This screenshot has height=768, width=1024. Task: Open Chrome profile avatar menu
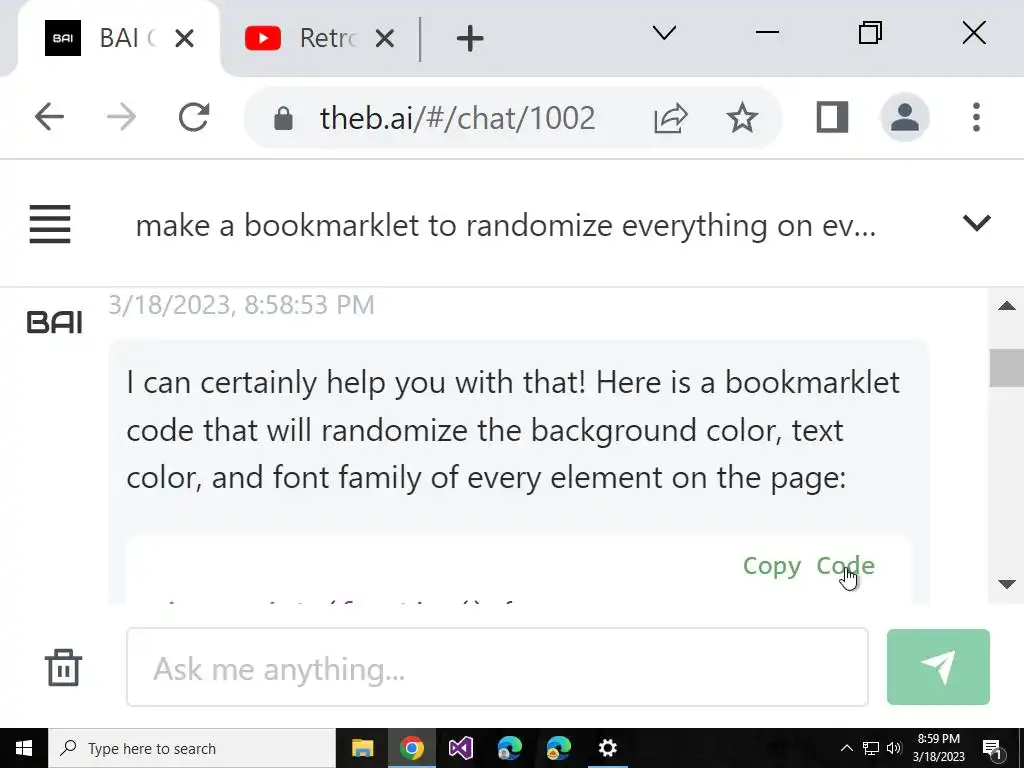[x=904, y=118]
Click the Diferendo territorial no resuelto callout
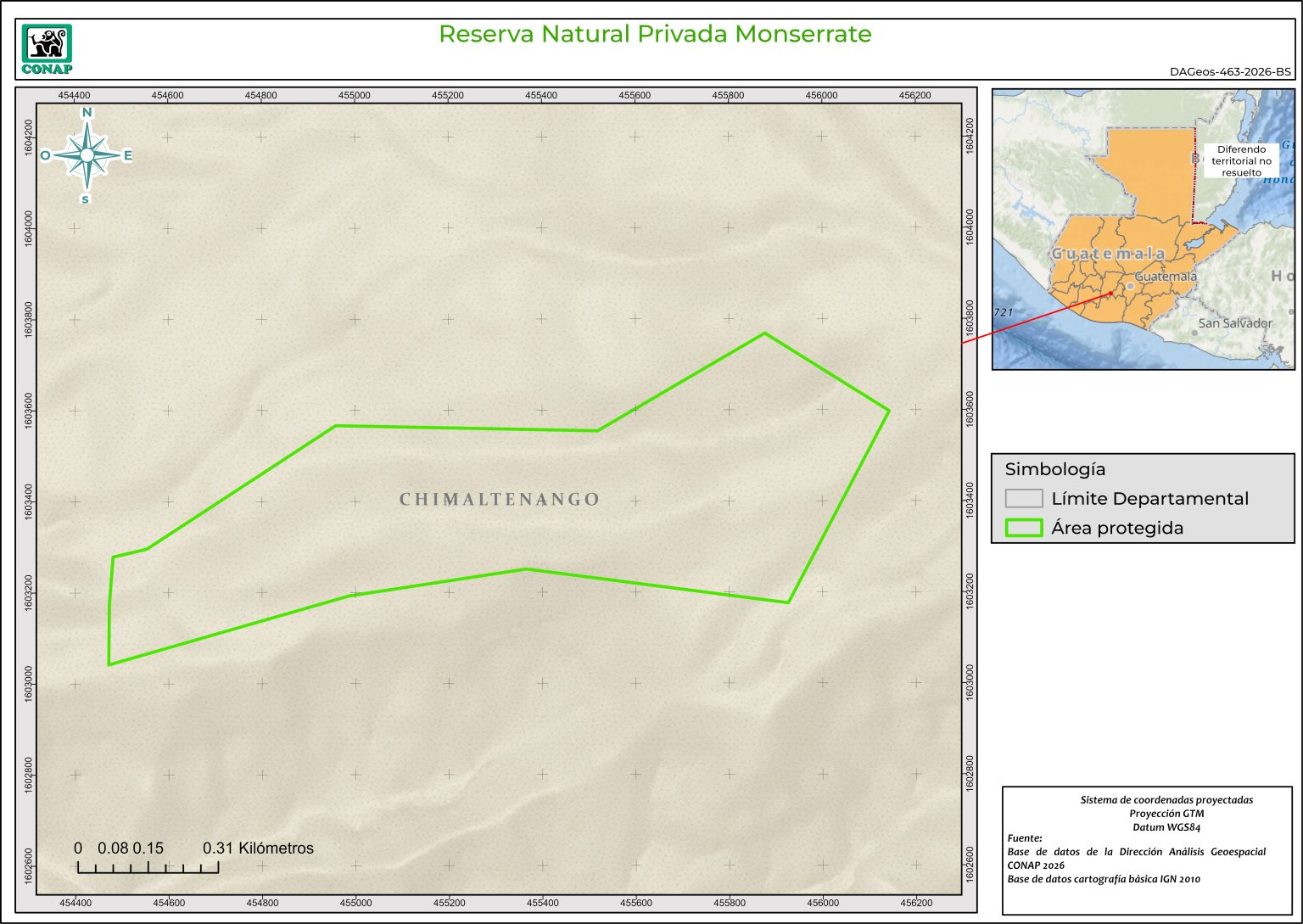 [x=1241, y=161]
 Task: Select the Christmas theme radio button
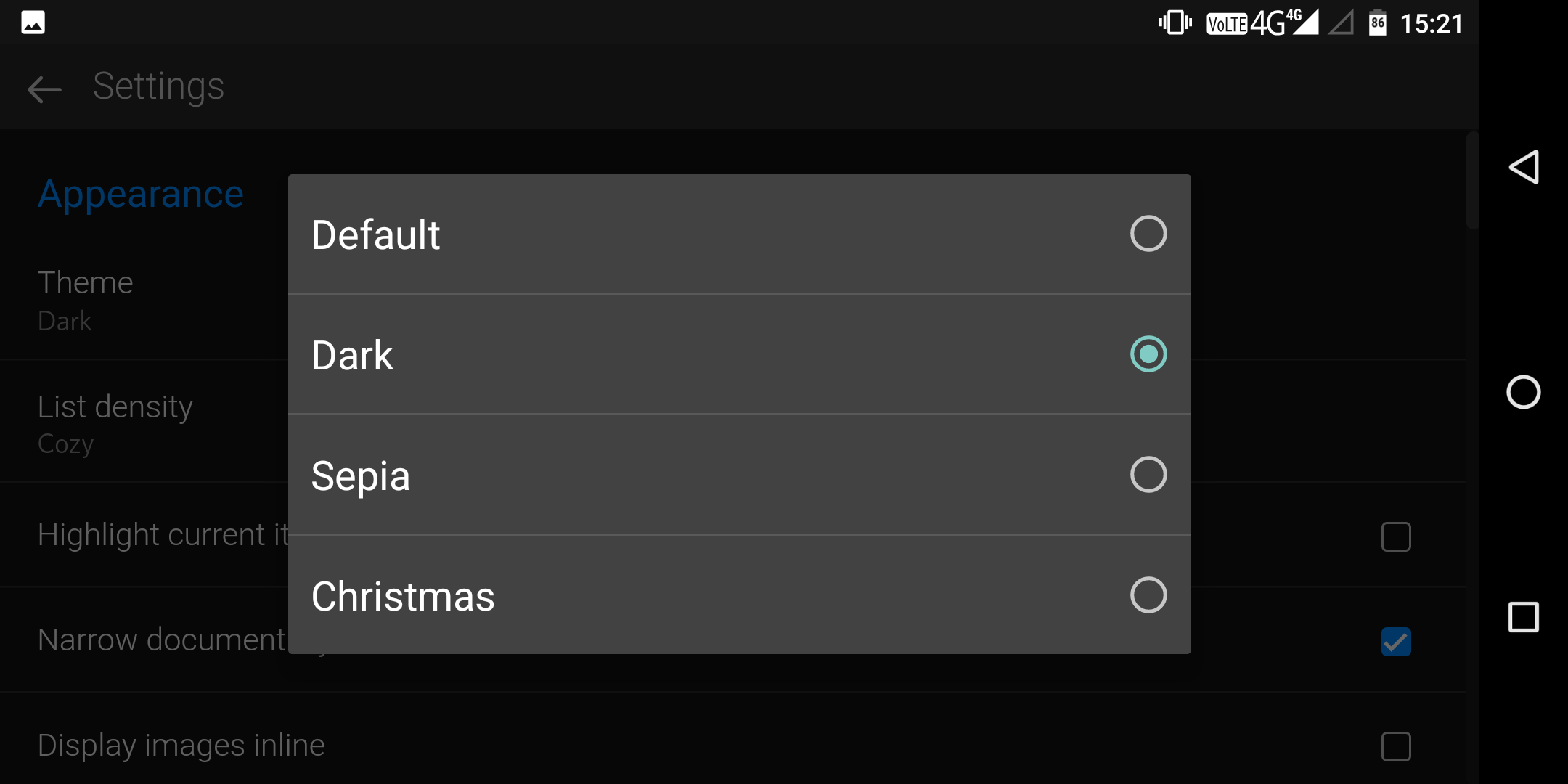click(1148, 595)
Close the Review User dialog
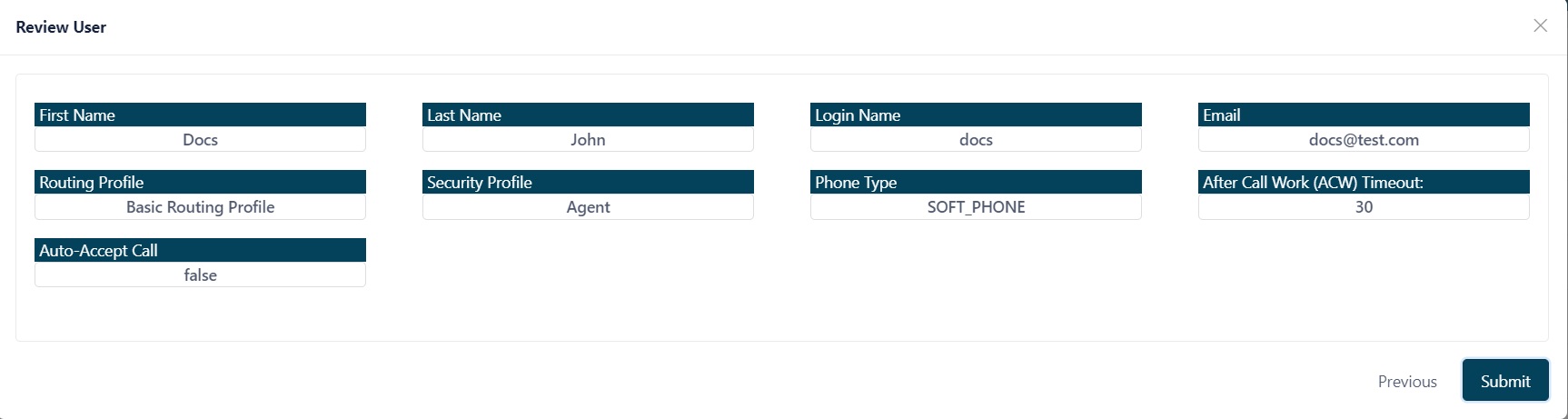This screenshot has height=419, width=1568. [1540, 25]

» **Directions**
Please return the text of every row above exactly, without the pictures.

» **Response to this exercise**
This screenshot has height=768, width=1024. Task: Open Chrome profile avatar menu
[x=904, y=118]
Click the Diferendo territorial no resuelto callout
 [x=1241, y=161]
 Task: Select the Christmas theme radio button
click(1148, 595)
Close the Review User dialog
This screenshot has height=419, width=1568. [1540, 25]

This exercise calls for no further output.